§ **INSTRUCTIONS TO FOLLOW**: Recast the records below as a numbered list with blank lines dropped, starting at the line that contains "You are a GUI" and stopping after the line that contains "click(x=132, y=493)". Include only those lines.

§ **TASK MATERIAL**:
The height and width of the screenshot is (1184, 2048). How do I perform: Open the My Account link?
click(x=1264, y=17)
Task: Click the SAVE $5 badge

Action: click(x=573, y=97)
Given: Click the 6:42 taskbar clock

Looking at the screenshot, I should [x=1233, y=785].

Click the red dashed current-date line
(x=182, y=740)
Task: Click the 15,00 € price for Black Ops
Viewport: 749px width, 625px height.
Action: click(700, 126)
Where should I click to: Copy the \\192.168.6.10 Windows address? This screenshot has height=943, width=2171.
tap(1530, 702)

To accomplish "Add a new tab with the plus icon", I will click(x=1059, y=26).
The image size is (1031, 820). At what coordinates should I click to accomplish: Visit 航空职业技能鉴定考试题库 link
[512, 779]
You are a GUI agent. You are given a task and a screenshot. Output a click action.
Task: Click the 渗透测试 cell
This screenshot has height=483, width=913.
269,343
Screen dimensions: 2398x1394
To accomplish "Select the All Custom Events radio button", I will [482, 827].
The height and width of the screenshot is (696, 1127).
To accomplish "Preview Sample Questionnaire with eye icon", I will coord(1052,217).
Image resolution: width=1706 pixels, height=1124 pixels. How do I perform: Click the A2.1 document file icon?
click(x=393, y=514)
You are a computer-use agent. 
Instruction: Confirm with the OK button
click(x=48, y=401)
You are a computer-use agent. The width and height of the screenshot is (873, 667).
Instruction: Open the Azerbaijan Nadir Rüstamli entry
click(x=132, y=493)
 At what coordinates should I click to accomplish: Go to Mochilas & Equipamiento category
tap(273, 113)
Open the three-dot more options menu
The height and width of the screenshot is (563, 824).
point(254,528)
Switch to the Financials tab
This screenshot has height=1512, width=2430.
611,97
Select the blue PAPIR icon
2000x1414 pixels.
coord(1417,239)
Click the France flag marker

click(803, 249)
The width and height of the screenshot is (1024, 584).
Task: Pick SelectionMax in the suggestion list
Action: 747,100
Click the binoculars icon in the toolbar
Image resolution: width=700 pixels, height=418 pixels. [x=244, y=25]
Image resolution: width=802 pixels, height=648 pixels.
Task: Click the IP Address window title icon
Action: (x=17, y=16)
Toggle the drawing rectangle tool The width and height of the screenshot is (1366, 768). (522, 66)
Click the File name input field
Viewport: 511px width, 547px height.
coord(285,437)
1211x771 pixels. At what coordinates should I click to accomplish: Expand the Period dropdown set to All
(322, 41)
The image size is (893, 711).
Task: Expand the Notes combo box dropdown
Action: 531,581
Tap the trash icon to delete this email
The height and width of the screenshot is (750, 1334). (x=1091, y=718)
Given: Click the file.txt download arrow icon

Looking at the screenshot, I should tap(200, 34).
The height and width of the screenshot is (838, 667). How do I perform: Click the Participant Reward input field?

§ **WRITTEN SOLUTION**:
1. You are a GUI agent. You are given a task and a screenshot. Output a click action.
2. Task: Click the 渗透测试 cell
3. This screenshot has height=483, width=913.
4. 269,343
5. Screen dimensions: 2398x1394
6. To accomplish "Select the All Custom Events radio button", I will [482, 827].
7. The height and width of the screenshot is (696, 1127).
8. To accomplish "Preview Sample Questionnaire with eye icon", I will coord(1052,217).
9. Image resolution: width=1706 pixels, height=1124 pixels. How do I perform: Click the A2.1 document file icon?
10. click(x=393, y=514)
11. You are a computer-use agent. 
12. Instruction: Confirm with the OK button
13. click(x=48, y=401)
14. You are a computer-use agent. The width and height of the screenshot is (873, 667).
15. Instruction: Open the Azerbaijan Nadir Rüstamli entry
16. click(x=132, y=493)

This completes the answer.